Mast cell 2B4 induces antigen-specific CD8+ T cells function (IRC4P.457)

Abstract

Abstract The signaling lymphocyte activation molecule (SLAM) family receptor, 2B4 (CD244), is expressed on NK cells, a subpopulation of T cells (including CD8+ T cells and γ/δ T cells), monocytes/macrophages, basophils, eosinophils, and mast cells (MCs). Although 2B4 is known to play an important role in the biological function of NK cells, the role of 2B4 on MCs remains unclear. Here, we identified a critical role for 2B4 on MCs in antigen-specific CD8+ T cell activation.
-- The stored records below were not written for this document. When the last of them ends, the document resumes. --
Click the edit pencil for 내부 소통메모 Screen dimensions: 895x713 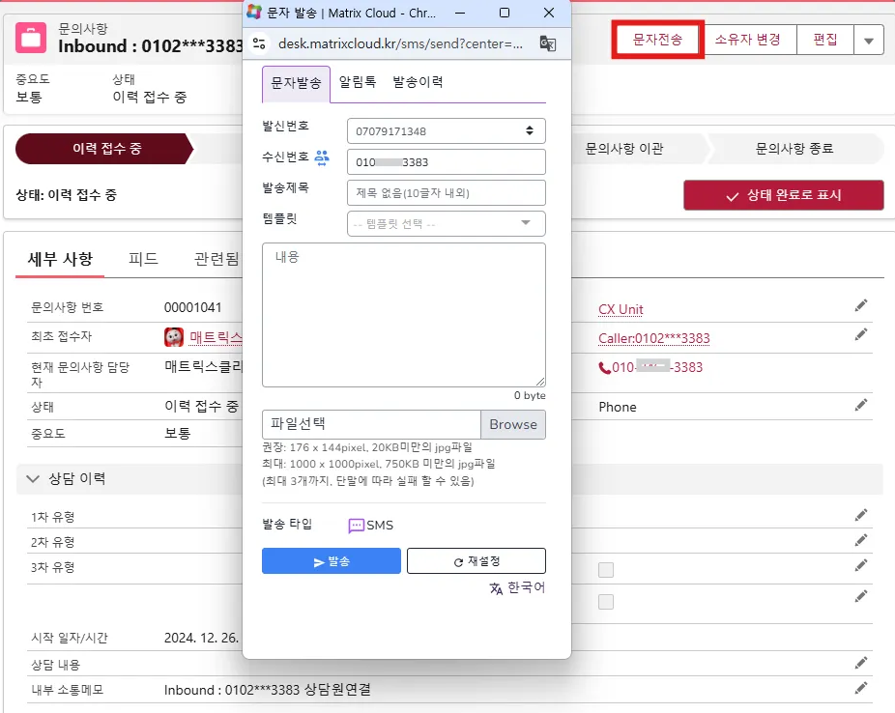tap(860, 688)
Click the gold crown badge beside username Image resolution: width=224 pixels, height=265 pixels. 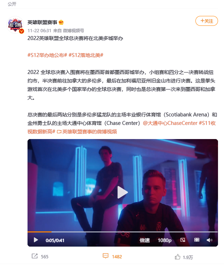(x=61, y=22)
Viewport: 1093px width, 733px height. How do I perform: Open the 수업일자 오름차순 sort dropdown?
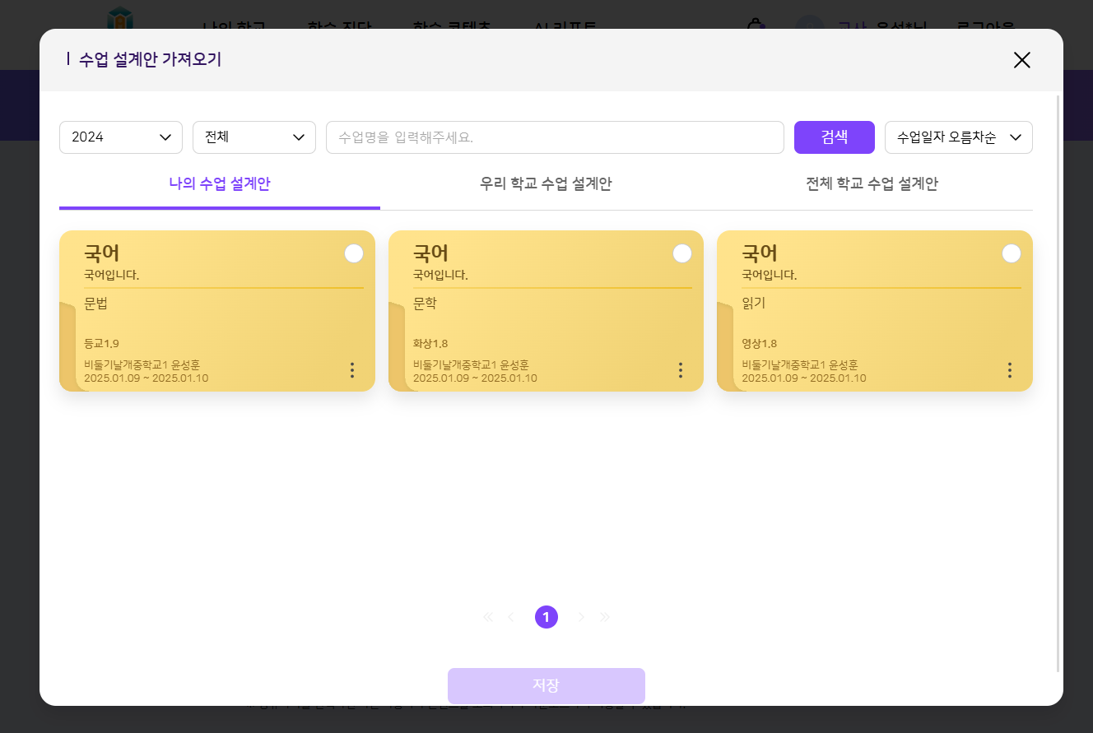tap(958, 137)
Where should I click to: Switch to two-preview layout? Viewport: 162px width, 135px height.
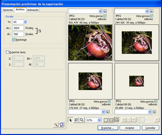tap(111, 120)
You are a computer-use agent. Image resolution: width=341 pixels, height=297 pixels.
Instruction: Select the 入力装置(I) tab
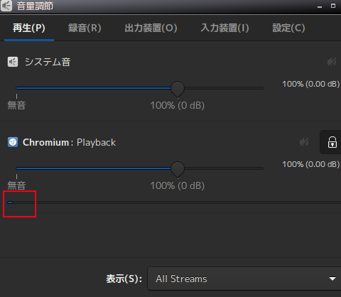coord(224,28)
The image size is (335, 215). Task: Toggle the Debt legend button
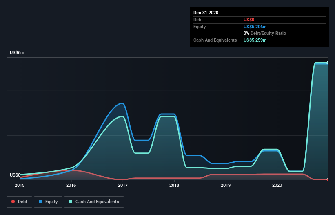click(20, 202)
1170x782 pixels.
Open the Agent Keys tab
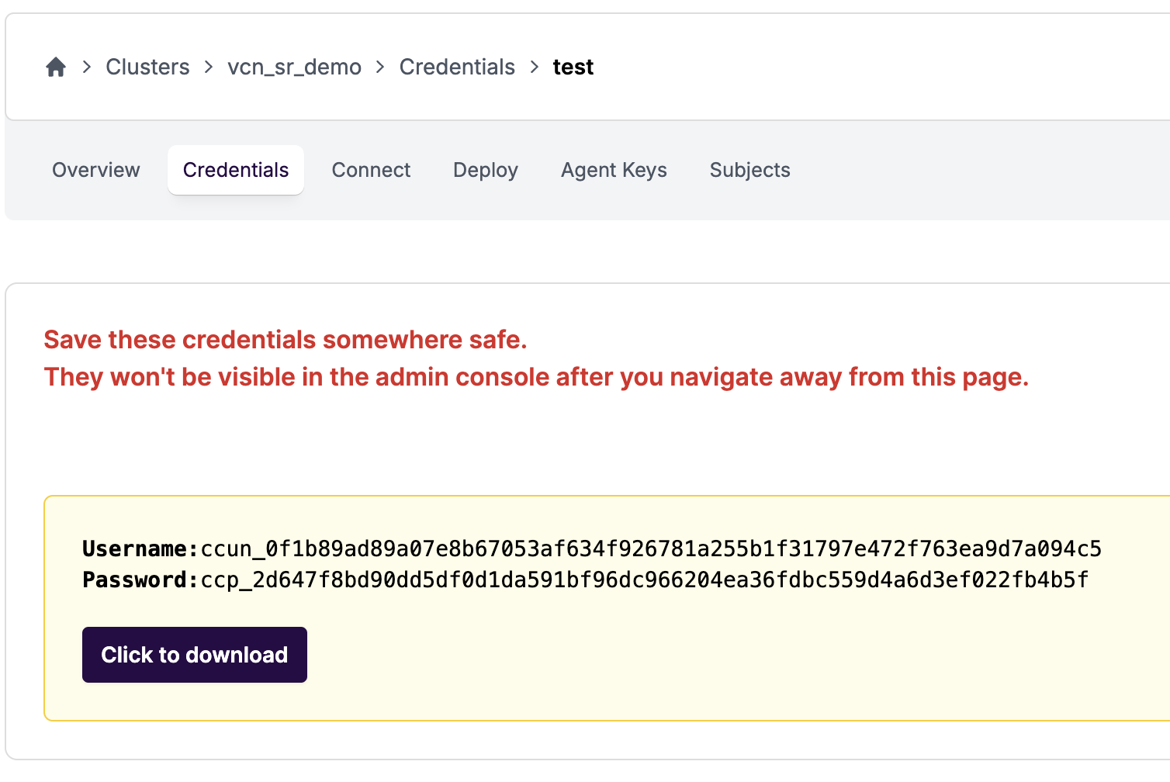(x=614, y=170)
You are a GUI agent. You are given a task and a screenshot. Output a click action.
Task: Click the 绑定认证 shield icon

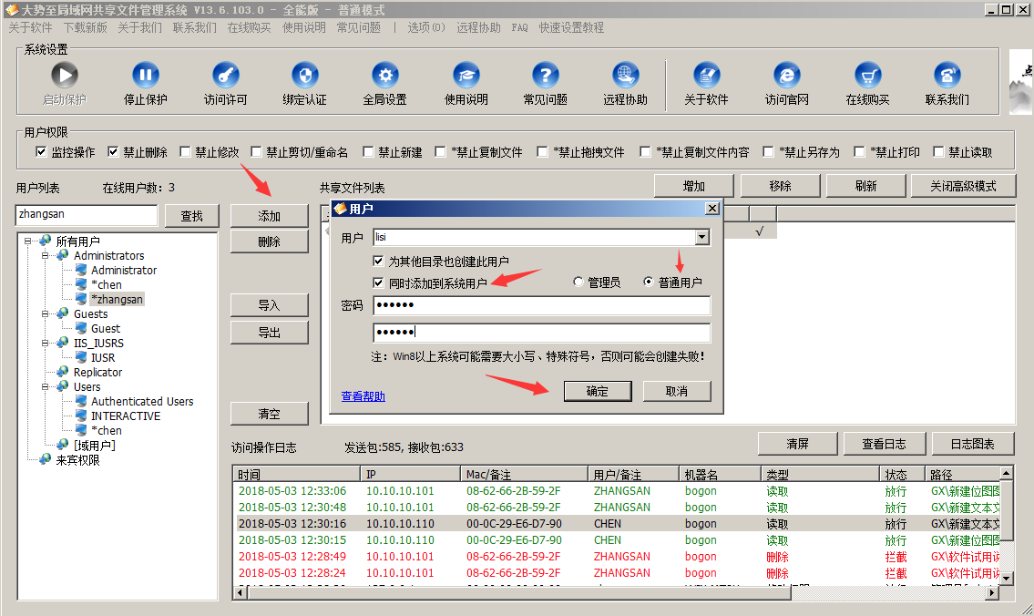tap(305, 76)
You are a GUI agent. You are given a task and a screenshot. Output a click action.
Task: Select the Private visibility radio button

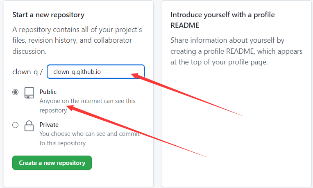coord(16,125)
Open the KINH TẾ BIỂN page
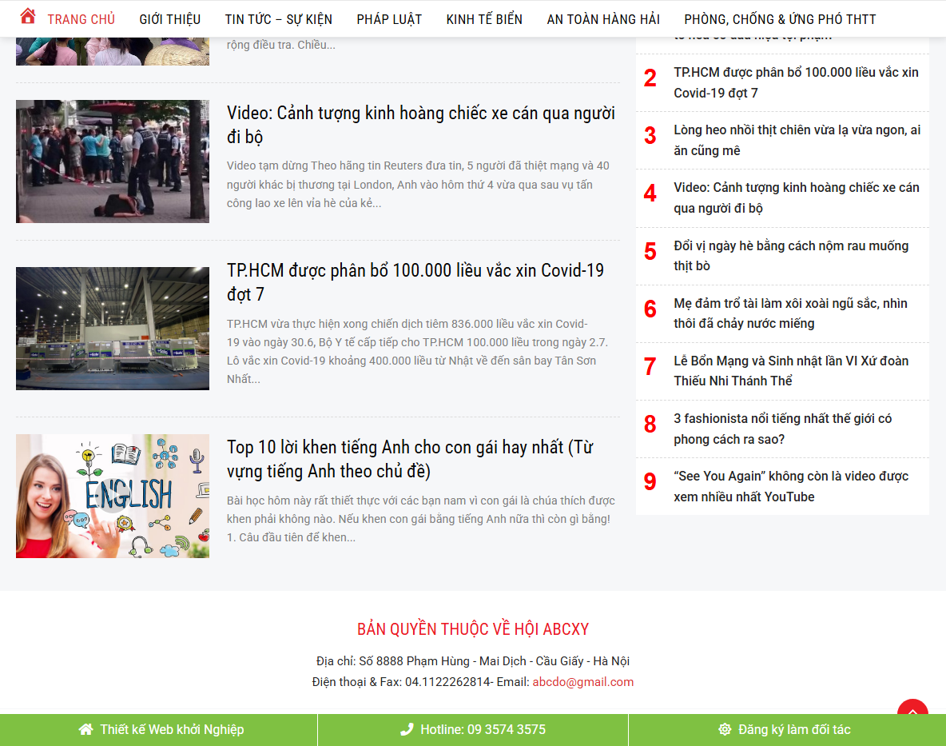This screenshot has width=946, height=746. click(x=484, y=18)
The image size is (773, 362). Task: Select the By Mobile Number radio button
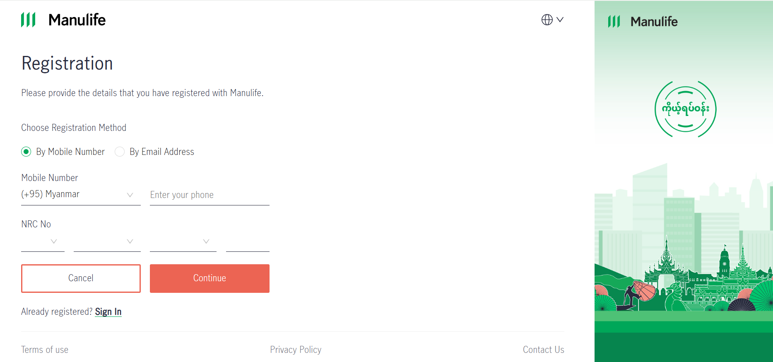point(26,152)
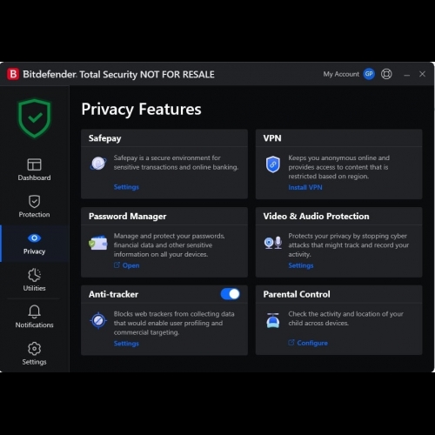Click the My Account label
The width and height of the screenshot is (435, 435).
click(341, 74)
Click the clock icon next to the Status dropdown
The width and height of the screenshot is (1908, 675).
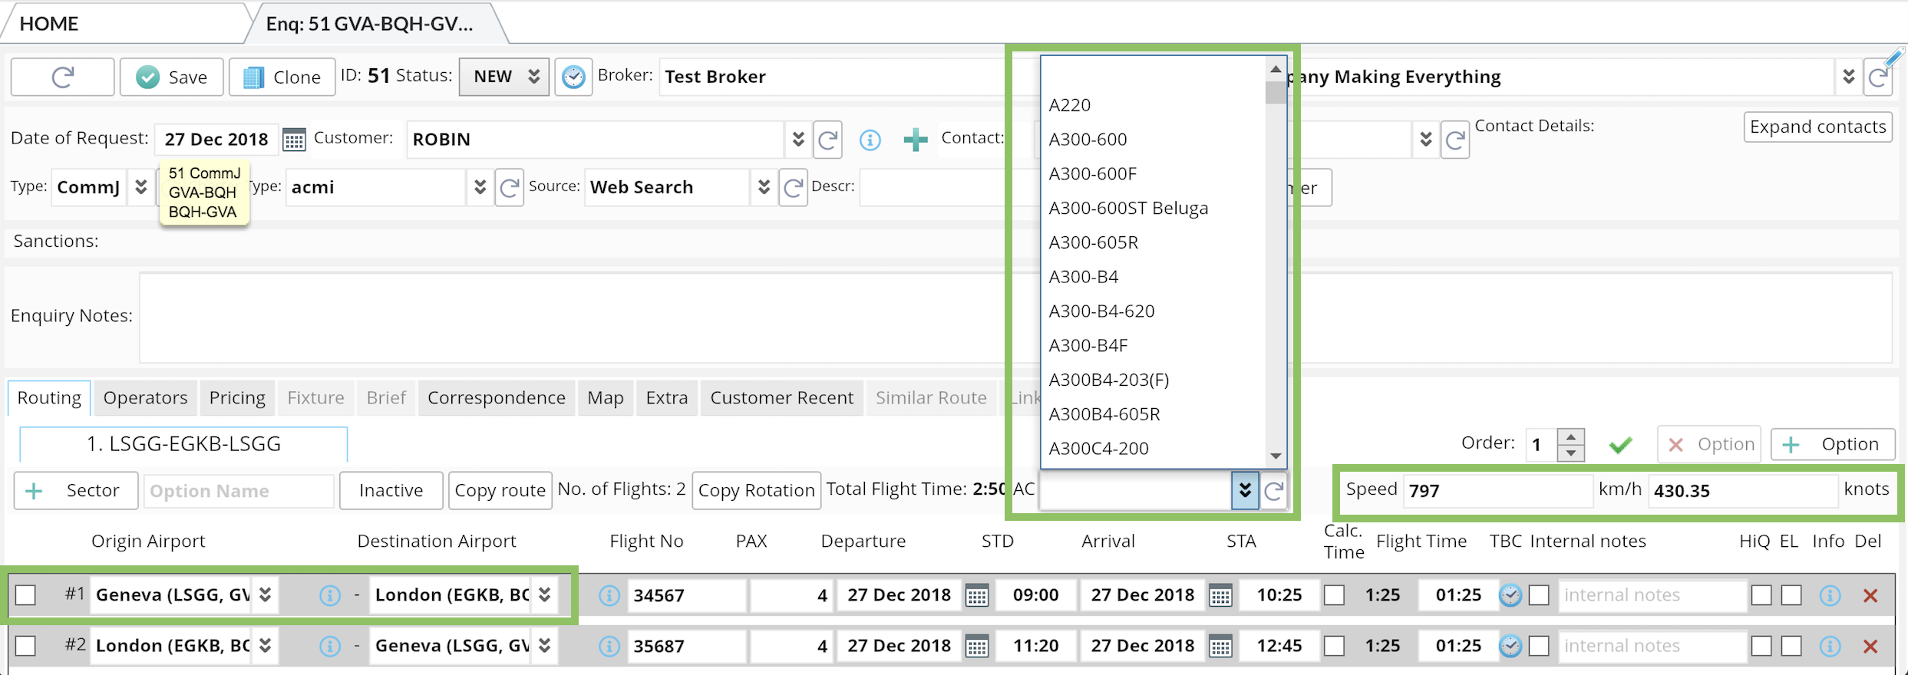(x=573, y=77)
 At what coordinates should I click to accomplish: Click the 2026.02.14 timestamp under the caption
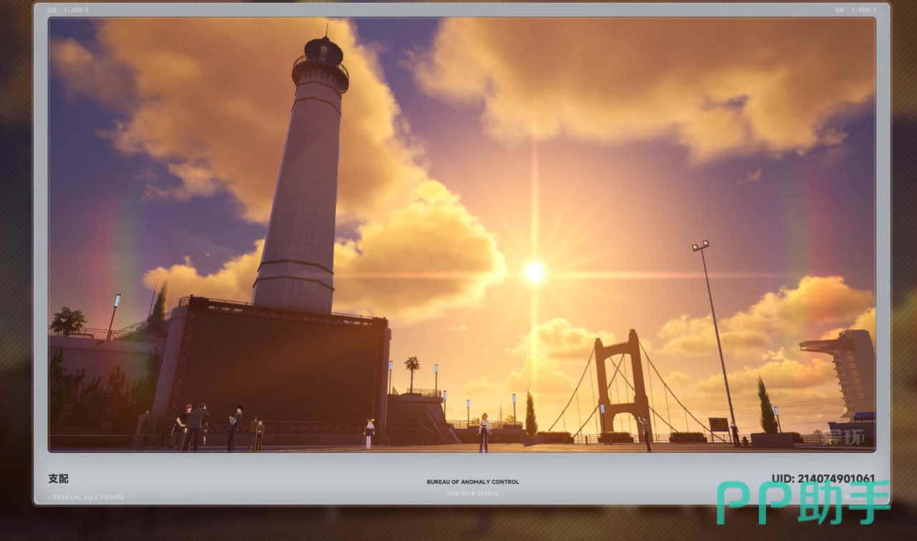472,494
Using a co-culture system, we demonstrated that OT-I CD8+ T cells acquired higher expression of CD69 and CD25 activation markers in the presence of OVA-pulsed wild type (WT) bone marrow-derived MCs (BMMCs) but not 2B4 KO BMMCs. In addition, CD8+ T cell activation was significantly reduced by incubation with 2B4-blocked MCs. This effect was potentiated by incubation with CD48-blocked MCs, indicating that while 2B4/CD48 interactions influenced CD8+ T cell activation, CD2/CD48 interactions were also involved in MC regulation of CD8+ T cells. Moreover, CD8+ T cell proliferation was enhanced by 2B4-expressing MCs. Thus, this study provides insight on how MCs can influence CD8+ T cells via 2B4/CD48 interactions.